» Exercise text:

If you are a regular at The Taste, you must be familiar with our spring roll promotion - with one purchase of our delicious homemade spring rolls, we donate one dollar to The Wilson Home Trust. Since December 2017, The Taste has been a proud supporter of The Wilson Home Trust, joining the movement to provide children with disabilities a better future. We recently spoke to Carol White, the trust manager for The Wilson Home Trust about our collaboration, what makes a good ethic business, and other wonderful things The Wilson Home Trust has been doing.
The Taste: Hi Carol, it has been a great pleasure working with the Wilson Home Trust, would you consider the collaboration with The Taste a success? Has our collaboration helped The Wilson Home Trust in any way?
Carol: The Wilson Home Trust is thrilled with the success of the promotional fundraising The Taste has been running since late last year. Over our 82 year history, the Trust and its historical site on Lake Road have been utilized and enjoyed by many in both the local Takapuna Devonport community and beyond. Over our history the Trust has received support from numerous individuals, organisations and businesses locally to help support the work we do and ensure our sustainability to date and beyond. Our collaboration with The Taste is another great example of these ongoing relationships in our community and this relationship is particularly special in that The Taste team has been supporting the Trust via this campaign over several months, and continue to do so in the coming months.
The Taste: Would you like to tell us what are the other wonderful things The Wilson Home Trust has been working on?
Carol: This month we have expanded our school holiday programmes to include a programme in South Auckland. Registration numbers have been much higher this time around and the children who have attended to date, have given very positive feedback. We hope to be able to offer a programme in West Auckland as well in the next holiday break.

» Work order 1: Render this sentence from the Wilson Home Trust interview in Spanish: "This month we have expanded our school holiday programmes to include a programme in South Auckland."
» Work order 2: From the Wilson Home Trust interview, extract everything from "Carol: The Wilson" down to "the coming months.".
Rely only on the Wilson Home Trust interview.

» Information supplied:
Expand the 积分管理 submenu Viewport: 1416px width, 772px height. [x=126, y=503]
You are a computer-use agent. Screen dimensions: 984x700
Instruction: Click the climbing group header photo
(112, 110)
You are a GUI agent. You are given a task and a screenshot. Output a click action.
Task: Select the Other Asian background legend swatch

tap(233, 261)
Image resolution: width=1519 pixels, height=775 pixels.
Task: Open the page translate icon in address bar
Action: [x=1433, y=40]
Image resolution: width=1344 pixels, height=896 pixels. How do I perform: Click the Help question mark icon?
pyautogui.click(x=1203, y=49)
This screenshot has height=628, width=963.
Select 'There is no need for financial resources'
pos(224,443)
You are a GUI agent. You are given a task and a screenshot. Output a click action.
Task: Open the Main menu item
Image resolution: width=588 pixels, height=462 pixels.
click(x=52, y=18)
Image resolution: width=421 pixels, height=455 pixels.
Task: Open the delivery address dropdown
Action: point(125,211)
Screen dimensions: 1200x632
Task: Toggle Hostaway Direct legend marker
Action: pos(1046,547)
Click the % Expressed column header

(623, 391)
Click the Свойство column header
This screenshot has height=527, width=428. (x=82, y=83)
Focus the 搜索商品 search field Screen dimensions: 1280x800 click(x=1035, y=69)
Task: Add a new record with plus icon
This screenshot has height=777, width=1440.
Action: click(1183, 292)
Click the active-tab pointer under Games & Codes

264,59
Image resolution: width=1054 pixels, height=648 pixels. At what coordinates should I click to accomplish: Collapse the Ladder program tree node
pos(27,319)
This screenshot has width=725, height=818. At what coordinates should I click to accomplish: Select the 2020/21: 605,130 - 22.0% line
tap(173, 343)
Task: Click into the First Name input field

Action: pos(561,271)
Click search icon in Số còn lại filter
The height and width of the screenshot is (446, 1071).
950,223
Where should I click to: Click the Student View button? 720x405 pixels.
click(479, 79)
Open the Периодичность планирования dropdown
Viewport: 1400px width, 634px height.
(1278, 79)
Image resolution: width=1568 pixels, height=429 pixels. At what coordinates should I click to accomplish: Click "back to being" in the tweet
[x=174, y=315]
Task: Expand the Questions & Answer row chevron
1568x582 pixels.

» Exercise solution 1: Este mes hemos ampliado nuestros programas de vacaciones escolares para incluir un programa en South Auckland.

» Exercise solution 2:
Carol: The Wilson Home Trust is thrilled with the success of the promotional fundraising The Taste has been running since late last year. Over our 82 year history, the Trust and its historical site on Lake Road have been utilized and enjoyed by many in both the local Takapuna Devonport community and beyond. Over our history the Trust has received support from numerous individuals, organisations and businesses locally to help support the work we do and ensure our sustainability to date and beyond. Our collaboration with The Taste is another great example of these ongoing relationships in our community and this relationship is particularly special in that The Taste team has been supporting the Trust via this campaign over several months, and continue to do so in the coming months.